Oleh : Maulana Yusuf
(Peminat Kajian Sejarah dan Budaya Lokal)
A. Amerika Serikat, CIA dan Penggulingan Soekarno
Menurut Harold Crouch, menjelang 1965 staf umum TNI AD Indonesia terpecah menjadi 2 kubu. Kubu kelompok tengah Jenderal A. Yani dan kawan kawan yang bersikap menentang Presiden Soekarno tentang Persatuan Nasional dengan masuknya Ideologi Komunis dalam Negara (NASAKOM). Kubu yang kedua adalah golongan kanan yang didalamnya termasuk Jenderal seperti A.H. Nasution, Soeharto dan lain-lain yang sikapnya menentang kebijakan Jenderal A. Yani dan Soekarnois.
Semua Jenderal itu adalah anti-PKI dan menjelang tahun 1965, isu-isu (Seputar Kesehatan) Soekarno telah memecah mereka. Selain itu juga AS cemburu dengan kedekatan Nikita Khrushcev (Uni Soviet) dengan Soekarno (Indonesia).
Kisah penggulingan Soekarno yang sederhana dan terucapkan ini, adalah bahwa pada musim gugur 1965, Jenderal A. Yani bersama kelompok intinya dibunuh oleh Pasukan Tjakrabirawa hal yang kemudian melapangkan jalan bagi upaya perebutan kekuasaan oleh kekuatan-kekuatan anti A. Yani dari sayap kanan yang bersekutu dengan Soeharto. Kunci perebutan kekuasaan ini adalah apa yang dinamakan Coup tanggal 30 September 1965, yang berdalih menyelamatkan Soekarno, namun sesungguhnya justru ditunjukaj pada anggota-anggota terkemuka dalam TNI AD, yaitu kelompok A. Yani yang paling loyal terhadap Soekarno. Suatu rapat penyatuan TNI AD berlangsung dibulan Januari 1965, dimana Soeharto masuk didalamnya. Dalam peristiwa tersebut, suatu kelompok memendam rasa tidak puas terhadap A. Yani.
Hasil rapat itu dikemudian hari telah merebahkan korban-korban pada 30 September 1965. Mereka yang terbunuh pada 30 September 1965 itu ialah mereka yang menentang rencana kelompok yang akan merebut kekuasaan.

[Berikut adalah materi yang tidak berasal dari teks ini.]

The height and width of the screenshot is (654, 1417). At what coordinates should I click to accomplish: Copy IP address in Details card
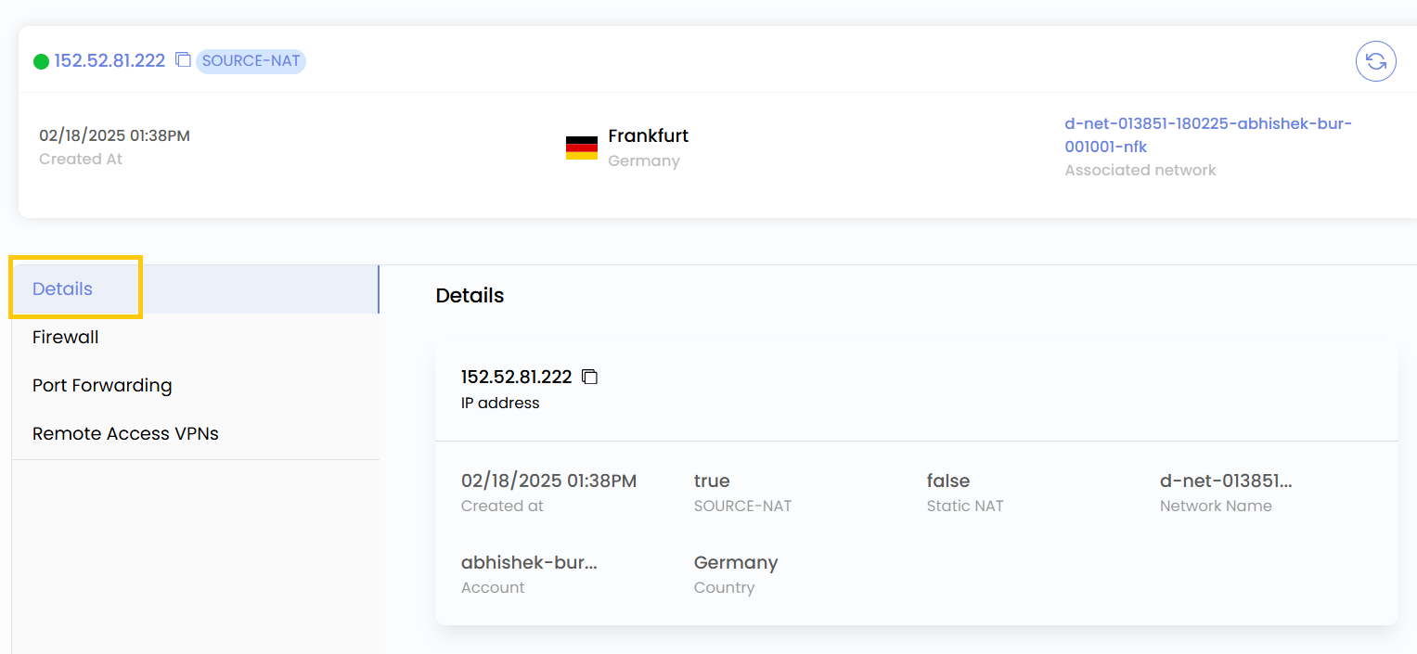point(589,377)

Empat orang dari wakil Pro-Yani dalam Bulan Januari 1965 tersebut, telah dibunuh bersama A. Yani pada 1 Oktober 1965. Dari kelima wakil-wakil kelompok anti A. Yani, pada bulan januari tersebut kita menyaksikan bahwa sekurang-kurangnya tiga orang merupakan tokoh-tokoh yang berperan "Menumpas Gestapu" dan dalam menuntaskan pembasmian kaum yang loyal pada A. Yani Dan Soekarno. Ketiga orang itu adalah Soeharto, Basuki Rahmat dah Soedirman dari SESKOAD (Crouch, 1978 : h.81).

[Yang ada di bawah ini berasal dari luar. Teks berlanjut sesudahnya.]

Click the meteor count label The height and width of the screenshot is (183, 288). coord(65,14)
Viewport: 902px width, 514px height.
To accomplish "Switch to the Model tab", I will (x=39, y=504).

Jika diputar kembali menjelang tahun 1961, CIA dikecewakan oleh A. H. Nasution yang semula dianggap sebagai modal yang handal, tetapi kemudian ternyata senantiasa taat kepada Soekarno dalam berbagai kebijakan penting. Menjelang tahun 1965, kekecewaan ini sangat terasa bagi pihak yang mengoposisi Nasution, setelah keterlibatan AS di Vietnam. Hubungan antara Soeharto dan Nasution juga bersifat dingin, yang disebabkan oleh kasus pemeriksaan Nasution terhadap tindakan Korupsi yang dilakukan Soeharto pada tahun 1959. Seteleha pemeriksaan itu, Soeharto sebagai Panglima Kodam Diponegoro dipindahtugaskan.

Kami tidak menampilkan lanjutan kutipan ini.